Assassinat : meurtre commis avec préméditation

 

Depuis juin 2013, les chefs d’État et de gouvernement de l’Union européenne ont donné mandat à la Commission pour négocier dans la plus grande discrétion avec les États-Unis un accord en vue de créer le plus grand marché du monde (50% du PIB mondial). Cet accord a plusieurs noms (TAFTA, TTIP, PTCI). En anglais comme en français, la dénomination de cet accord est très avenante : « accord » ou « partenariat ».

 

Point besoin d’être un grand clerc politique pour observer que les Etats-Unis et l’Europe ne négocient pas dans la même perspective. Pour l’exécutif européen, il s’agit, comme de bien entendu, de pousser toujours plus avant la logique de la domination de la finance et des grandes entreprises. Pour les Etats-Unis, il s’agit de contrebalancer l’influence économique chinoise et, accessoirement, des autres grandes puissances émergentes (Inde, Brésil).

 

Les deux objectifs principaux de cet accord de libre-échange sont de démanteler les droits de douane (aujourd’hui inférieurs à 3%), mais surtout de faire sauter un maximum de normes et de régulation favorables aux citoyens consommateurs.

 

 

Jamais les peuples européens (ni le peuple étasunien) n’ont été consultés sur la nécessité de ces bouleversements. Pour ne citer qu’elle, la représentation nationale française a été soigneusement tenue à l’écart des négociations, auxquelles sont en revanche associés des experts non élus et des représentants de groupes de pression et d’intérêt (lobbyistes), comme ceux de l’armement, de l’industrie pharmaceutiques ou de l’agroalimentaire.

 

À l’intérieur même de l’Union européenne, les visées ne sont pas les mêmes.

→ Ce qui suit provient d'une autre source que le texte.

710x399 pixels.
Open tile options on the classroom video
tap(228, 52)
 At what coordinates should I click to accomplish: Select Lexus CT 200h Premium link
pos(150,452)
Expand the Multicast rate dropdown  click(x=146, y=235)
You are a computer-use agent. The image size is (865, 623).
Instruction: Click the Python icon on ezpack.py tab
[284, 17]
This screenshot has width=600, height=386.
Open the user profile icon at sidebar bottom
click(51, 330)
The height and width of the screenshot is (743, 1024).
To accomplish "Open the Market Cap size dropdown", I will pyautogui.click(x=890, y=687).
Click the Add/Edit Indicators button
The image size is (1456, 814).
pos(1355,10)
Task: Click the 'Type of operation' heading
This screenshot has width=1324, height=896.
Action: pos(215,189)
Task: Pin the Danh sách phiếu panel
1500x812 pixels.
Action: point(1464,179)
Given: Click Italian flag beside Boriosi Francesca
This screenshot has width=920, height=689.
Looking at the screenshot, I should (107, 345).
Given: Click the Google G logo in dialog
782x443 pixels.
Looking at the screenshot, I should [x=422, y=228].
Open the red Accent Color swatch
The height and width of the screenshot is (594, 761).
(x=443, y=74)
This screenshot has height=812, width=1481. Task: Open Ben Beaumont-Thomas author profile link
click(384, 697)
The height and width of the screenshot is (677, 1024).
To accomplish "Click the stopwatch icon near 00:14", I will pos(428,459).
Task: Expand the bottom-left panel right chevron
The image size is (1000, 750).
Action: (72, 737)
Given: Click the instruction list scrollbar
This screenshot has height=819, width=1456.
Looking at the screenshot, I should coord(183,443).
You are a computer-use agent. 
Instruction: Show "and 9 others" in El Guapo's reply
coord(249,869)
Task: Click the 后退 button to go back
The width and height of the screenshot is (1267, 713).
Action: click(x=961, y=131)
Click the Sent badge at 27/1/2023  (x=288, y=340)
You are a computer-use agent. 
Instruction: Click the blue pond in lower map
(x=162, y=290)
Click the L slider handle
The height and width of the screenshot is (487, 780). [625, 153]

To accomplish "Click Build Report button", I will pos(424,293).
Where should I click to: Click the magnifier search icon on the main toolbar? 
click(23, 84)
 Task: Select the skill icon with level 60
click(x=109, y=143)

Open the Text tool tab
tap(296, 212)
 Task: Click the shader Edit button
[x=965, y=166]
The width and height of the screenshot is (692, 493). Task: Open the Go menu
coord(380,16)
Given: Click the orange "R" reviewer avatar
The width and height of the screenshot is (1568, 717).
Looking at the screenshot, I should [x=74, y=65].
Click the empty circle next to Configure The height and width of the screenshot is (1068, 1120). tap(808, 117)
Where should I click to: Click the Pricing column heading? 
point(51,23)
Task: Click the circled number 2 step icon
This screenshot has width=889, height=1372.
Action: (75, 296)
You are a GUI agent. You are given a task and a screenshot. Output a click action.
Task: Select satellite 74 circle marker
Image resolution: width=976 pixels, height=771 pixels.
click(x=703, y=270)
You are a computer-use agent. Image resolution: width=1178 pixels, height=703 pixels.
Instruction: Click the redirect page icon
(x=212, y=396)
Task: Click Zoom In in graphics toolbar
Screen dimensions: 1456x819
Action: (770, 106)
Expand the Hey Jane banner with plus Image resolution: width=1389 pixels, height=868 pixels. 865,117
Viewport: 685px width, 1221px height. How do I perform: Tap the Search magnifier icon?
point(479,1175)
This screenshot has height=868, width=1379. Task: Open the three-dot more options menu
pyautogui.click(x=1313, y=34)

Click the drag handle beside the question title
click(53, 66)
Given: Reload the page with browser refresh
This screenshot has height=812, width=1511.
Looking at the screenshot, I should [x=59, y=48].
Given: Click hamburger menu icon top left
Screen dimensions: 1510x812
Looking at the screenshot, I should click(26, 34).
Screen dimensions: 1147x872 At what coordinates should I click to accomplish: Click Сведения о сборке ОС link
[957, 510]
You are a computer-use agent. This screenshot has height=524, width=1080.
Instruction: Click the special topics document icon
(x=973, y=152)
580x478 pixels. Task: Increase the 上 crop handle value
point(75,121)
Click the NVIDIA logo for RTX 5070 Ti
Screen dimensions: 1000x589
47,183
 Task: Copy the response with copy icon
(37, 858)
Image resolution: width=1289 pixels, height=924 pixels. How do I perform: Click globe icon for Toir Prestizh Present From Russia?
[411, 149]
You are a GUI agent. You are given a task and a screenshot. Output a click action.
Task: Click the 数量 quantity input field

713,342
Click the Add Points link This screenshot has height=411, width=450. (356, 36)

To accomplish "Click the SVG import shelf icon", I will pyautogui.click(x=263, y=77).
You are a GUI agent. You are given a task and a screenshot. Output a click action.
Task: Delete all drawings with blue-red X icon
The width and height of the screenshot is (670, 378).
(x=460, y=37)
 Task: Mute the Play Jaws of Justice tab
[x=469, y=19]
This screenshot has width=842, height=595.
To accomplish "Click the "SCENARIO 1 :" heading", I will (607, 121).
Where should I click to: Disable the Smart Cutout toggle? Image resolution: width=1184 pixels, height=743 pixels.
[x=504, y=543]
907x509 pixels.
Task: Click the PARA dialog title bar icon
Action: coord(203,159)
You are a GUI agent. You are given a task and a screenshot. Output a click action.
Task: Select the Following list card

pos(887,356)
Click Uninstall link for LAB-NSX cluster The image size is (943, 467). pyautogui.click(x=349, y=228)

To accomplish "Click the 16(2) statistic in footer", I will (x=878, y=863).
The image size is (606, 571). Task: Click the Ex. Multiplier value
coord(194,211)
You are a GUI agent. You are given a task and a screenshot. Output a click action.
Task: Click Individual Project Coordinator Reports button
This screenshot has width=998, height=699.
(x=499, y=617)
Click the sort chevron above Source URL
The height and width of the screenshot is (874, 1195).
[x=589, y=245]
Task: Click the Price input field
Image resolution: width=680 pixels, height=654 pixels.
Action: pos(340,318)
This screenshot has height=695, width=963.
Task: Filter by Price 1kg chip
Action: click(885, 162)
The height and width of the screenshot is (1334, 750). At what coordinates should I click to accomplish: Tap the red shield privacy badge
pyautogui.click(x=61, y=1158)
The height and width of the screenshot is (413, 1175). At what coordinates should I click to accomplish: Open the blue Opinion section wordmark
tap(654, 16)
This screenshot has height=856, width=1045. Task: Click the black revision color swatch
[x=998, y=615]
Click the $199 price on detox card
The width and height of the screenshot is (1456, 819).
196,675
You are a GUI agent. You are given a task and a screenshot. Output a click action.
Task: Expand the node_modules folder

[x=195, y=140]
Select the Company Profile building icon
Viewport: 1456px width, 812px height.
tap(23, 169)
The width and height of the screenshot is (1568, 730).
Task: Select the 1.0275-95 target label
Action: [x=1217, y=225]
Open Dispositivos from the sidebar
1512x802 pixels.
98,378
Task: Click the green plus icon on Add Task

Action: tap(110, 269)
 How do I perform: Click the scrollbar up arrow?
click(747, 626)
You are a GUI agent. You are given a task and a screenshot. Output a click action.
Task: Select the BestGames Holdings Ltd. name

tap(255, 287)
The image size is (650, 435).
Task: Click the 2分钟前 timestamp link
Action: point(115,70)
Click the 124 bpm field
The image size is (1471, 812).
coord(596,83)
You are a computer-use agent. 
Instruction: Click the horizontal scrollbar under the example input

Le Royaume-Uni, en tant que pays des milliardaires, veut favoriser la Bourse et les banques de Londres. L’Allemagne vise de nouveaux marchés privés aux États-Unis. La France s’intéresse aux marchés publics étasuniens.

 

La suppression des droits de douane dans l’agriculture (aujourd’hui 12%) impliquerait la disparition de la paysannerie telle que nous la connaissons au profit des fermes usines chères au patron de la FNSEA, Xavier Beulin, qui préside, à titre personnel, aux destinées d’un conglomérat de 7 milliards d’euros et que nos braves paysans ont réélu à une écrasante majorité en avril dernier. Pauvres paysans dont les poulets au grain seront balayés par les carcasses chlorées d’outre-Atlantique…

 

Un objectif capital de ce partenariat est d’abolir un maximum de barrières non tarifaires, en d’autres termes de réduire à peau de chagrin tout ce qui protège encore un peu le consommateur et le citoyen face aux diktats des marchandises. Seront mis à mal les réglementations sanitaires, le droit du travail, les appellations protégées. Place aux délocalisations compétitives et au dumping social et fiscal (ne jamais oublier que le premier sens de « dumping » est « mettre à la décharge ». Place à la marchandisation de ce qui ne l’est pas encore tout à fait : éducation, culture, santé.

 

Les négociateurs promettent un gain de 0,5% de croissance annuelle et la création de 400 000 emplois en 2027. Nous n’en sommes plus aux promesses mirifiques de Jacques Delors dans les années 80, avec ces 2% de croissance annuelle et ses 15 millions d’emplois impulsés par la création de l’euro.

 

Plus grave, peut-être, les interdictions d’exploiter (le gaz de schiste, par exemple) pourront faire l’objet de recours devant des tribunaux ad hoc, des cours arbitrales, comme celle qui a accordé des centaines de millions d’euros à Bernard Tapie. Une décision démocratique d’un premier pays pourra ainsi être contestée dans un second pays par une entreprise d’un troisième pays. Ce type de démarche a cours depuis plusieurs années. Des entreprises européennes ont engagé des poursuites contre l’État égyptien pour faire baisser le salaire minimum ou, au Pérou, contre la limitation des émissions toxiques.

 

Philip Morris a attaqué l’Australie pour sa législation anti-tabac, au nom de la propriété intellectuelle (sic !), après avoir été débouté par la Cour suprême du pays. Et tant pis pour les 15 000 Australiens qui meurent chaque année par la nicotine. La société suédoise de production et de distribution d’électricité Vattenfall – qui appartient à l’État – a attaqué l’Allemagne suite à sa décision de fermer deux centrales nucléaires après la catastrophe de Fukushima. Avec d’autres consortiums, elle réclame 15 milliards d’Euros de dommages et intérêts au pays d’Angela Merkel.

 

En d’autres termes, le politique, donc la démocratie seront entièrement soumis aux exigences du commercial. Le sort de l’humanité ne se jouera plus dans les urnes, dans les assemblées populaires, mais dans des tribunaux arbitraux.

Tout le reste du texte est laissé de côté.